私は透明性を確保できるこのやり方は大変素晴らしいものだと思いますが、欠点の一つは、仕分け人と行政側(官僚)の対立構造をいたずらにあおる傾向があるということです。
特にメディアがこれを増幅して報道するという現状においては、双方が率直に議論し、納得をするというプロセスがないがしろにされ、ともすれば官僚を悪者にして予算や事業を削ることが成果であるかのように勘違いをしている仕分け人もいるように見受けられるのは残念なことだと感じています。

私は、行政組織であれ、民間企業であれ、改革の成否を握るのは現場で働く人たちの「意識」そのものがどれだけ変化するかだと思います。
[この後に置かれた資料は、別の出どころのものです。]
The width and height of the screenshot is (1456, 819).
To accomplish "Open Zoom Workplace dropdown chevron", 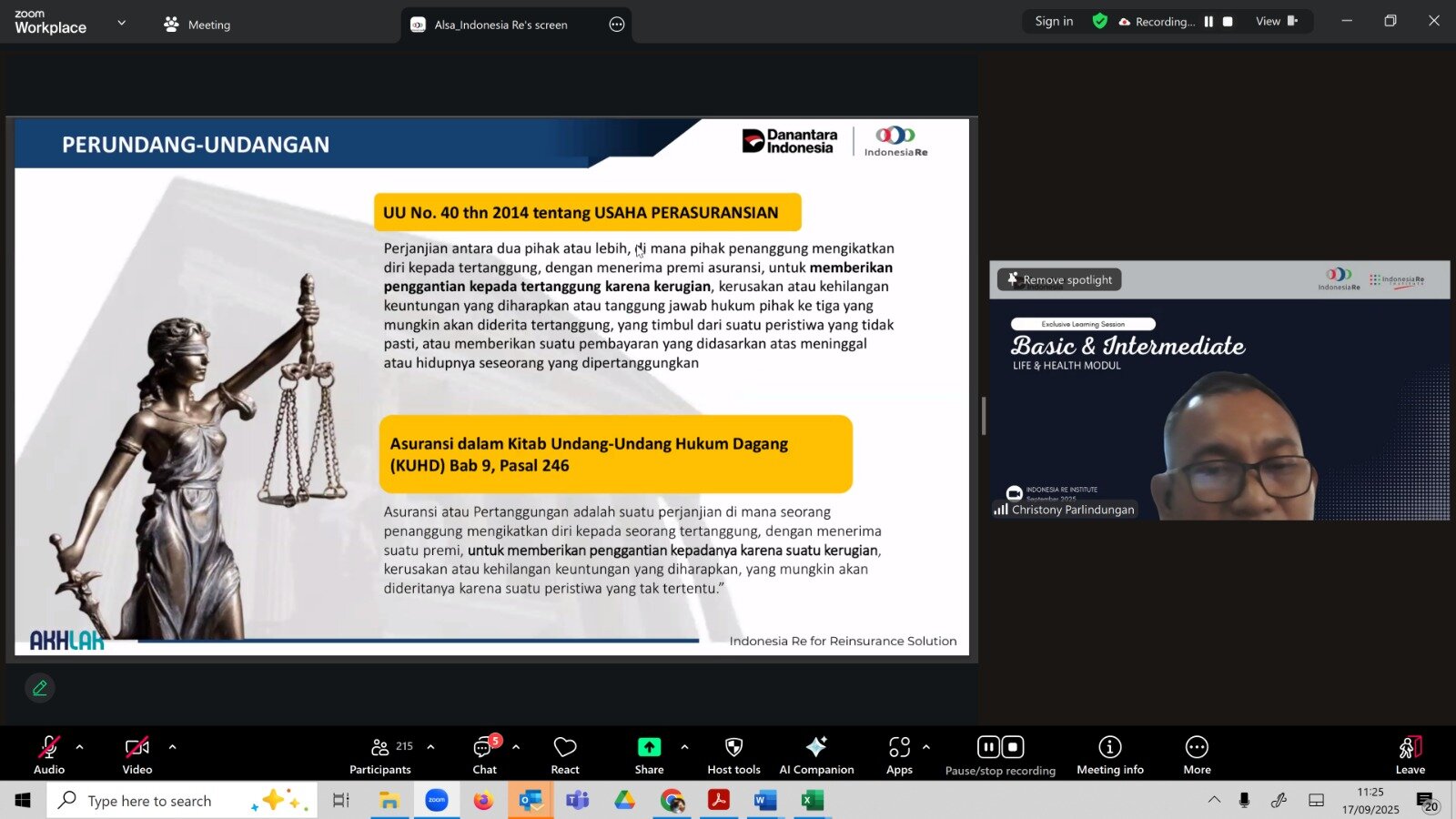I will (x=122, y=23).
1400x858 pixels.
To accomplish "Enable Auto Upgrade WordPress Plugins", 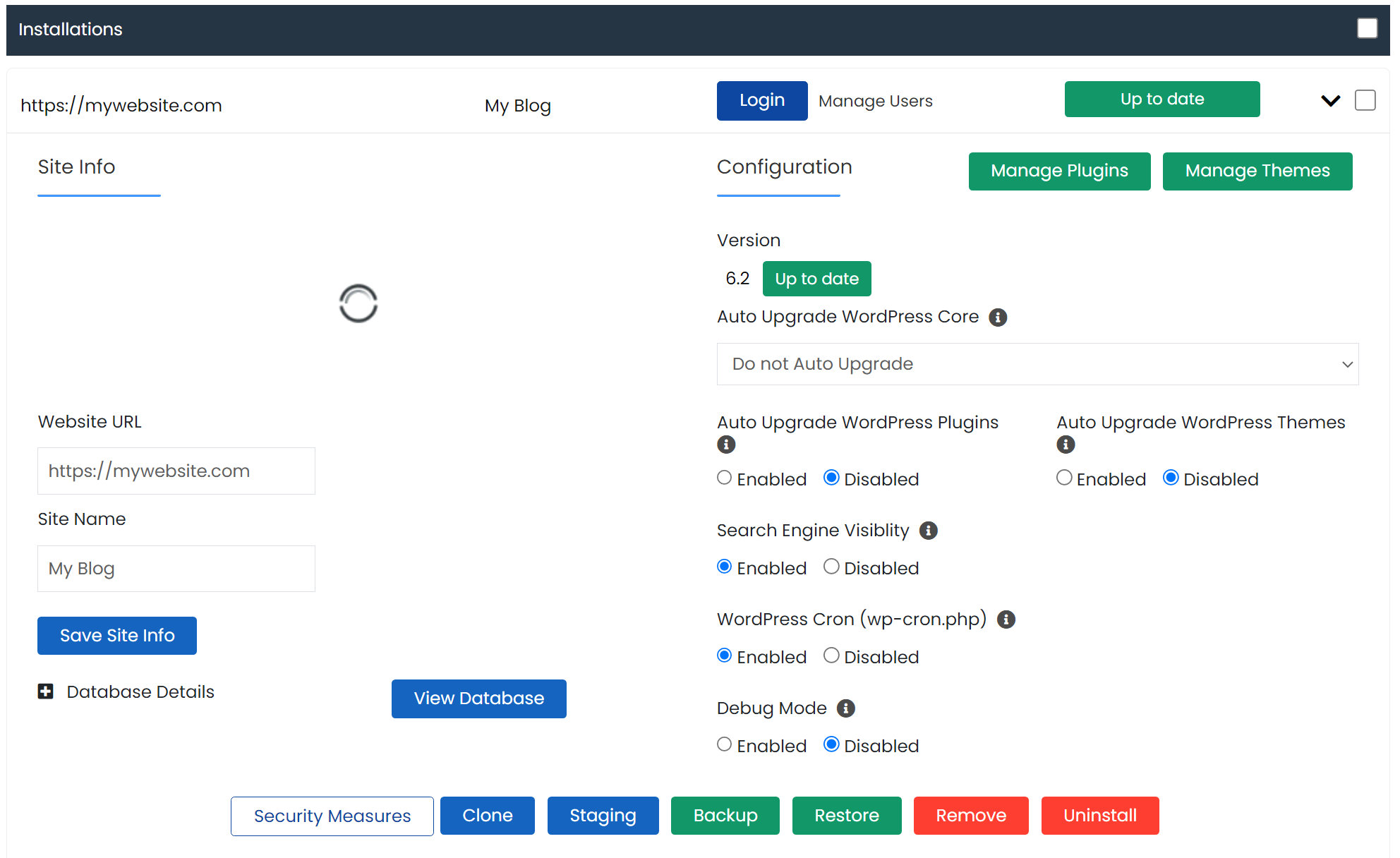I will coord(724,479).
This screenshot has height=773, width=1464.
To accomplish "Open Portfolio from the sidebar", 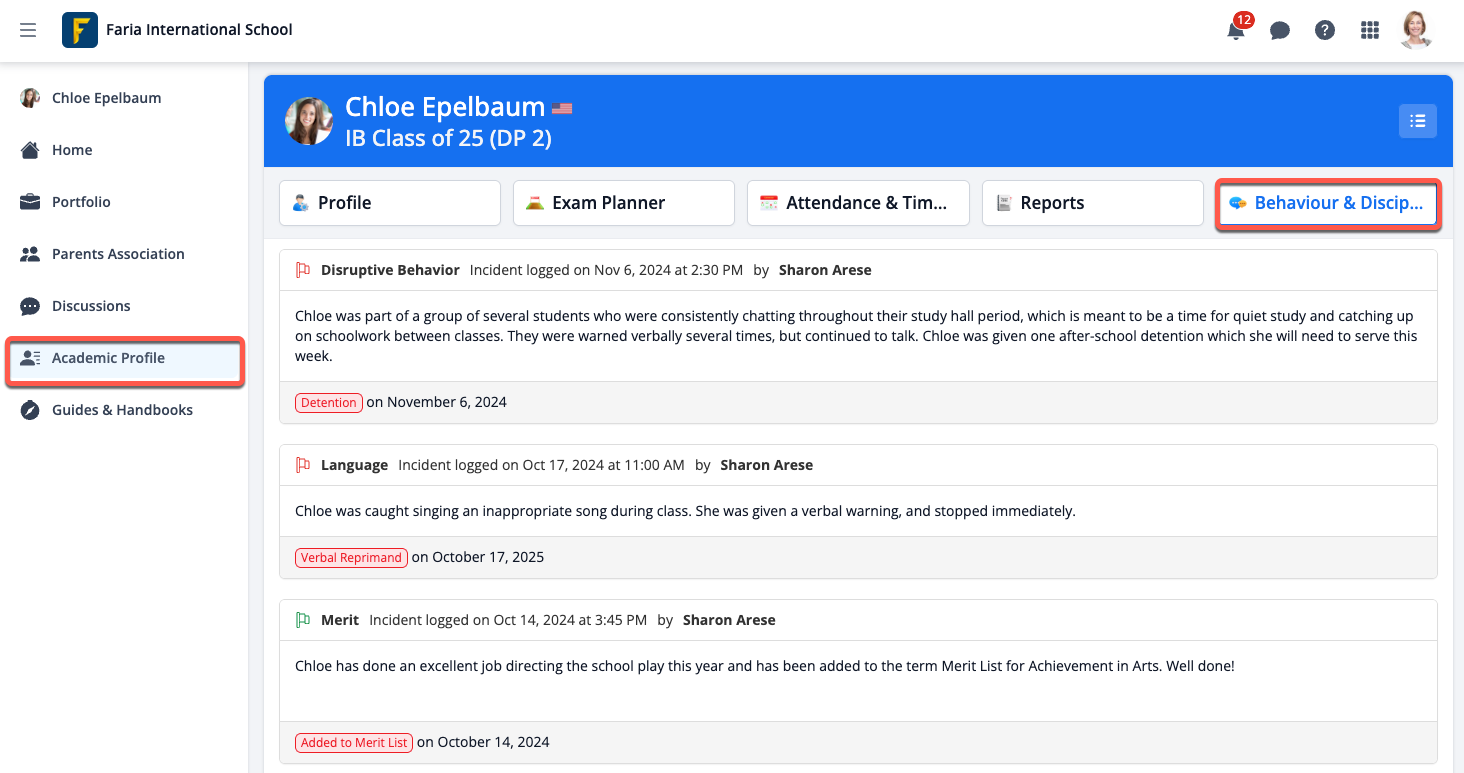I will point(81,202).
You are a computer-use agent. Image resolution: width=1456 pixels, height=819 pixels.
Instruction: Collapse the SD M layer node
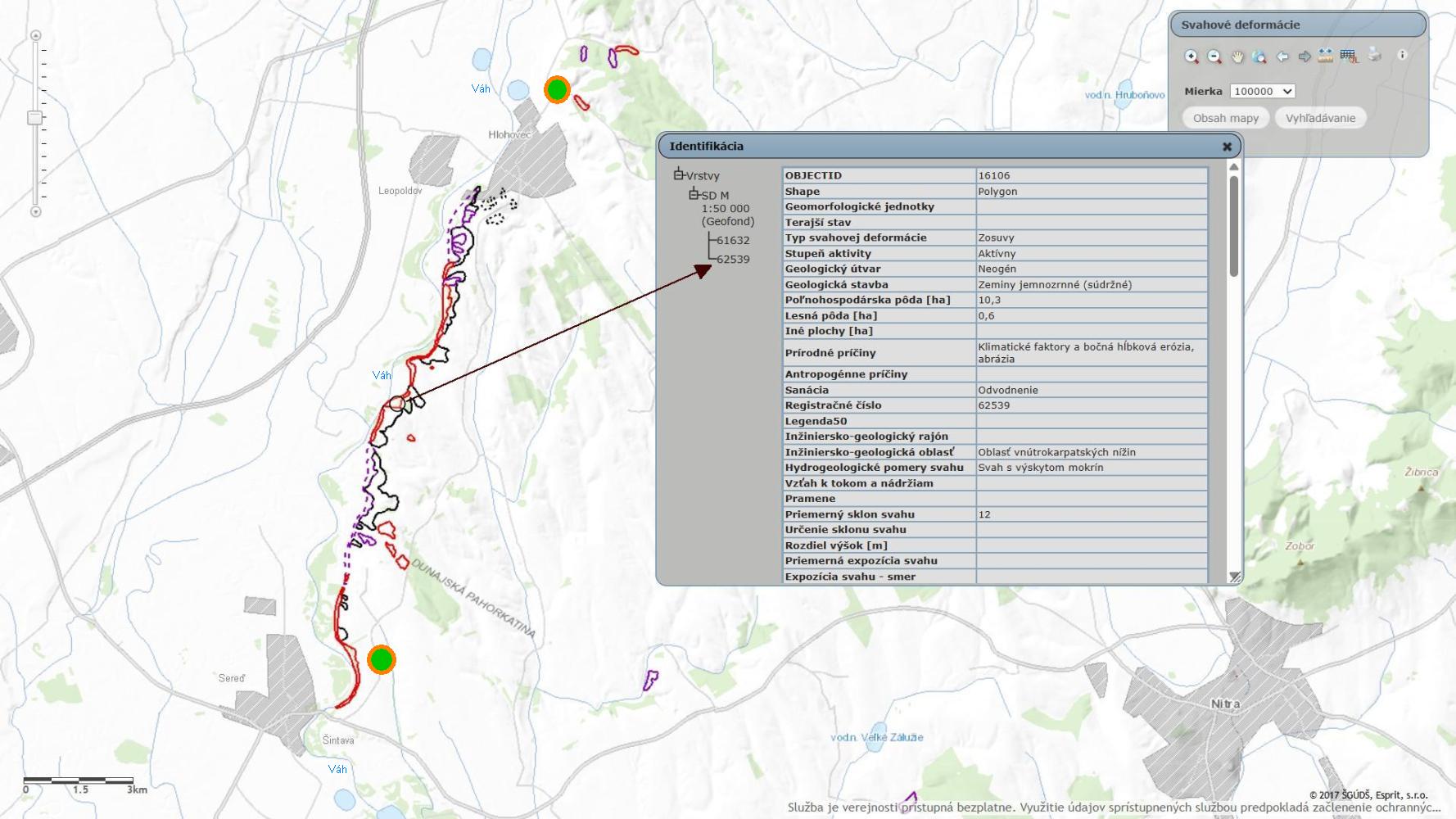694,194
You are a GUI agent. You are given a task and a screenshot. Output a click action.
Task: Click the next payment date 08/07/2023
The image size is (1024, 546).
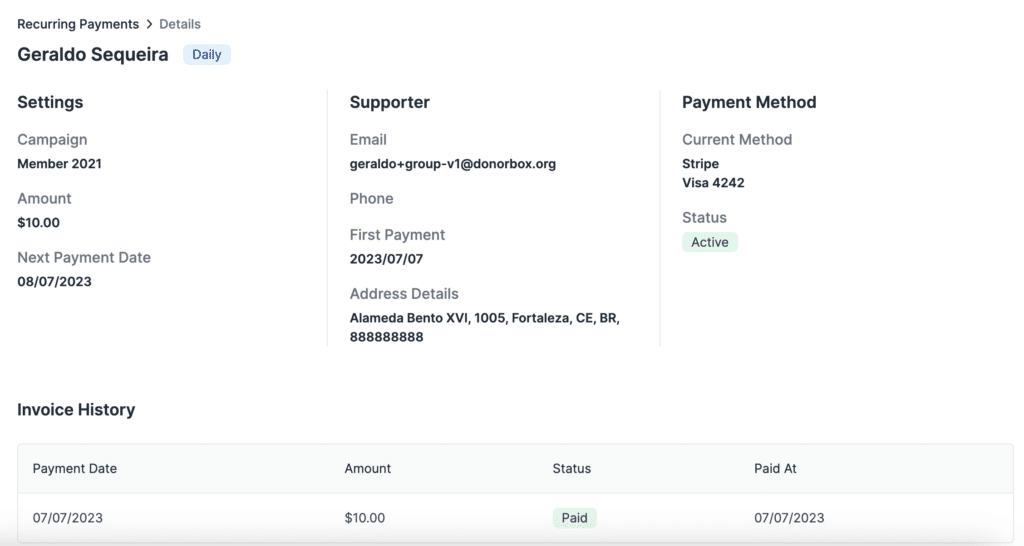[x=55, y=282]
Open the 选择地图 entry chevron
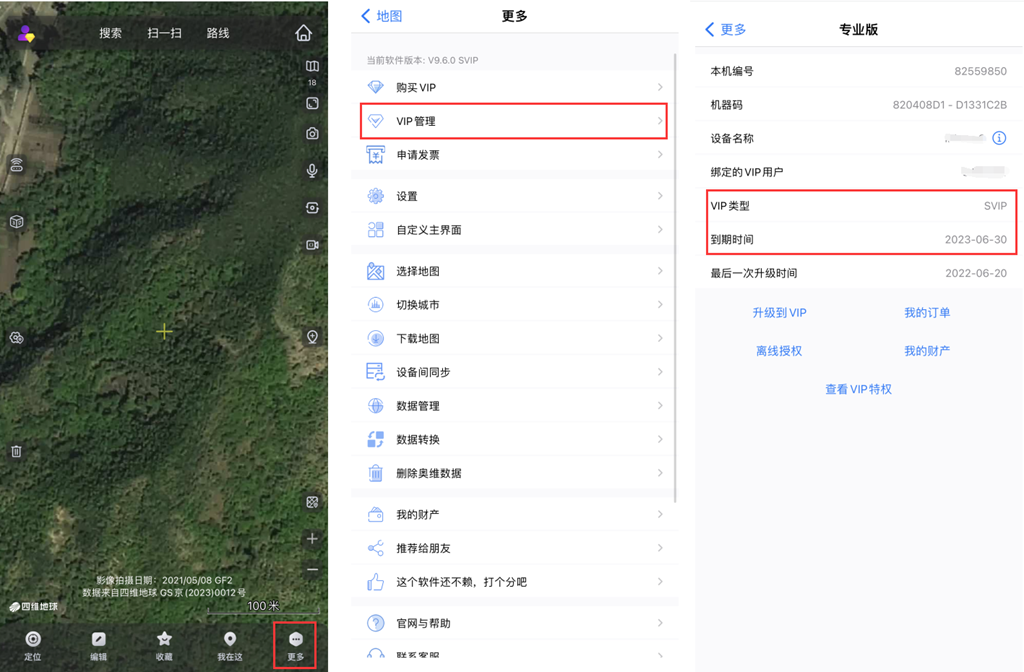Screen dimensions: 1024x672 pos(659,272)
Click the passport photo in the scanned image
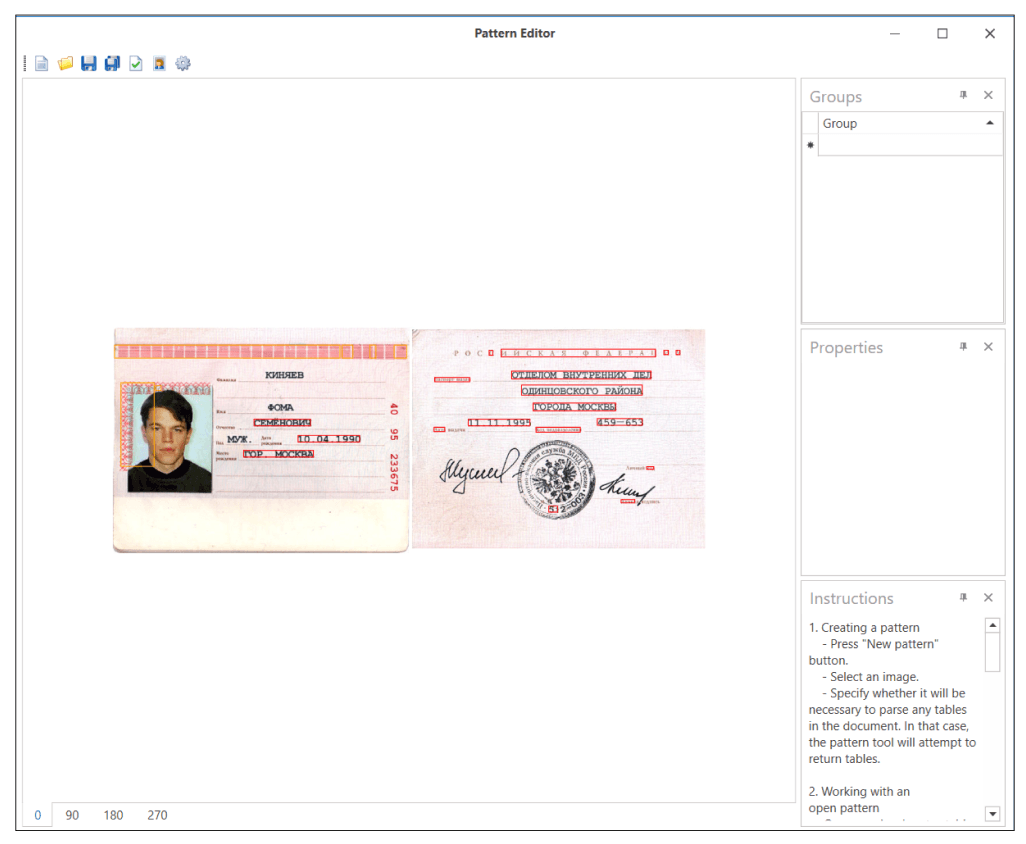Image resolution: width=1026 pixels, height=844 pixels. pos(170,441)
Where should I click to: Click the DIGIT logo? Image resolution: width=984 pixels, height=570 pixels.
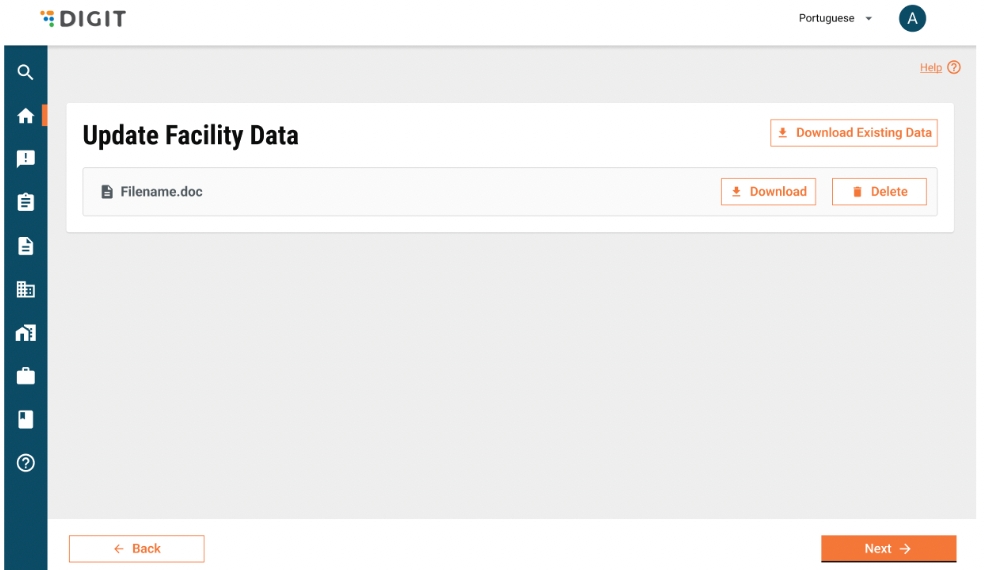point(83,19)
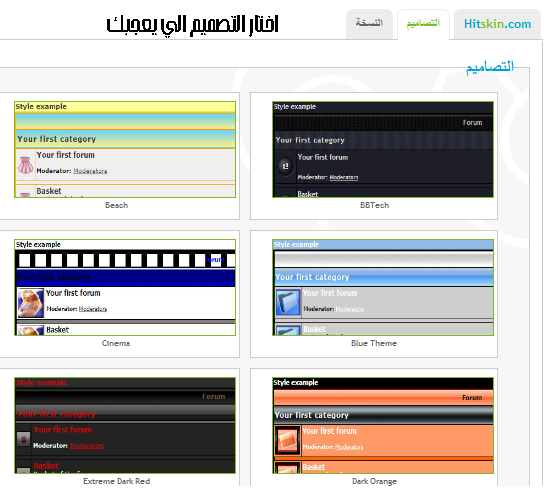Image resolution: width=548 pixels, height=491 pixels.
Task: Click the orange folder icon in Dark Orange
Action: click(288, 440)
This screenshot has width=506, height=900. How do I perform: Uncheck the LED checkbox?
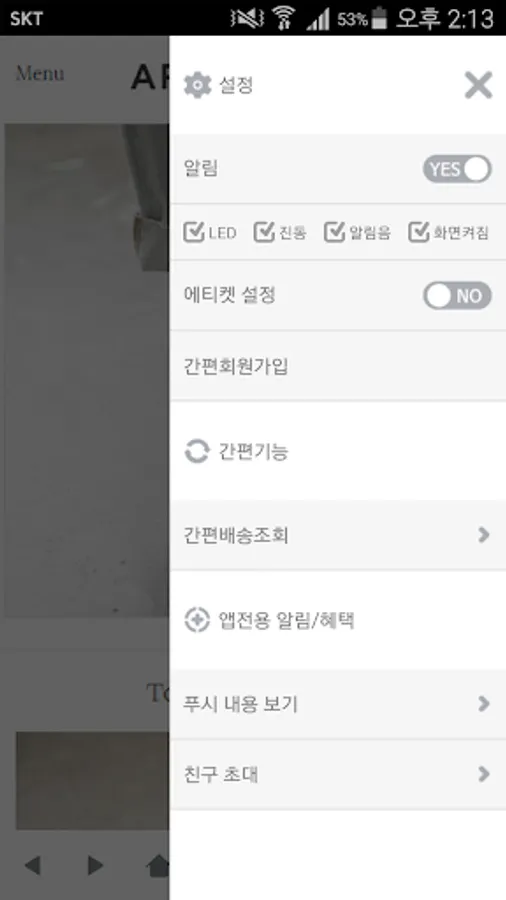(194, 232)
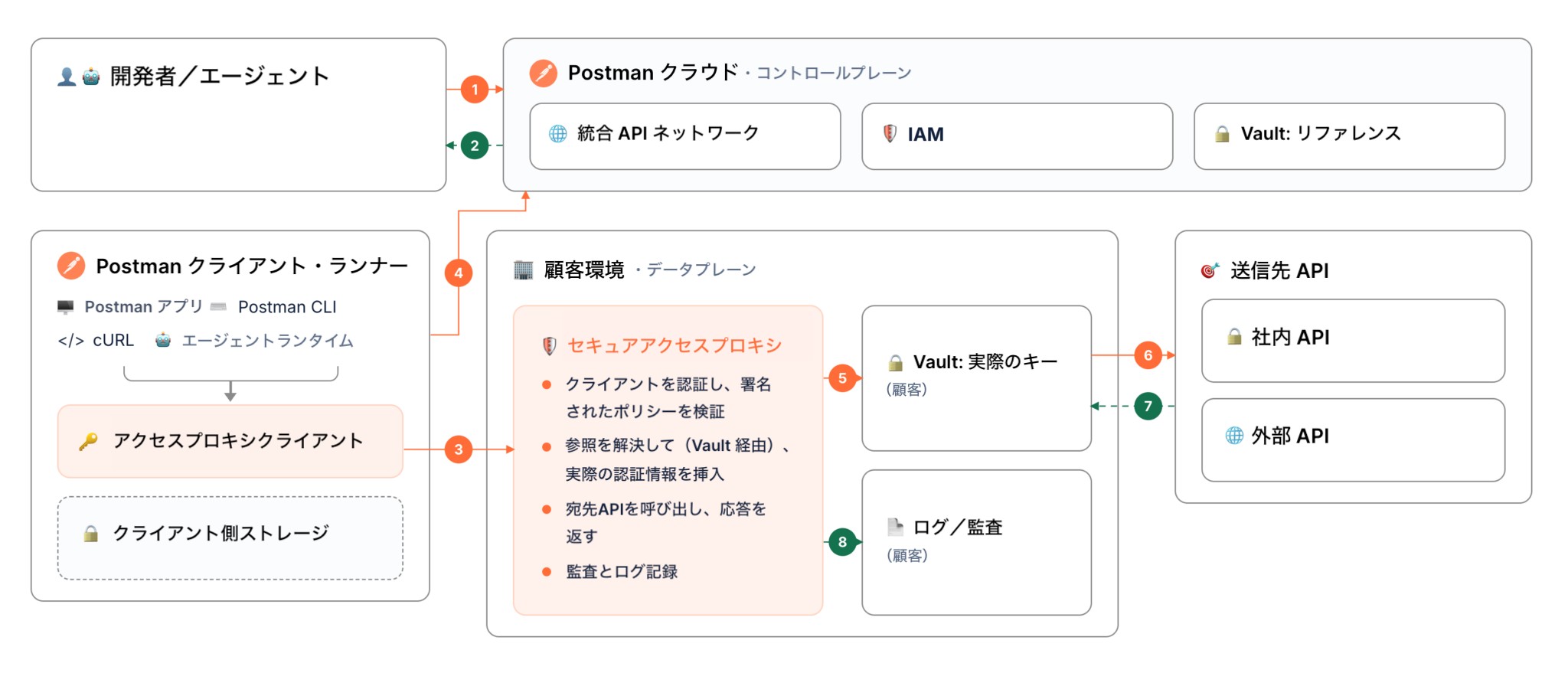1568x673 pixels.
Task: Click the robot icon beside エージェントランタイム
Action: (x=163, y=340)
そのためには、彼ら自身が外部からの指摘を納得して腹に落とし込めるようなコミュニケーションのプロセスが大変重要だと思っています。
生産性・効率性を向上させ、成果を高める方法は、予算を削ることだけではありません。
職員一人ひとりの労働生産性を向上させることも有効な方策の一つです。
そのためには、官僚のモチベーションを向上させ、国民目線で仕事をするような意識改革が重要ですが、これは多額の予算がかかることではなく、総理をはじめ、各省政務三役のリーダーシップとマネジメントのあり方によるところが大きいのだと思います。
組織の意識改革は、地味で息の長い取り組みが必要であり、今しっかりと種をまいておかなければ、税金の浪費が繰り返される構造はいつまでも変わりません。
私も政務官は退きましたが、役所の改革を引き続きしっかりとフォローしていきたいと考えています。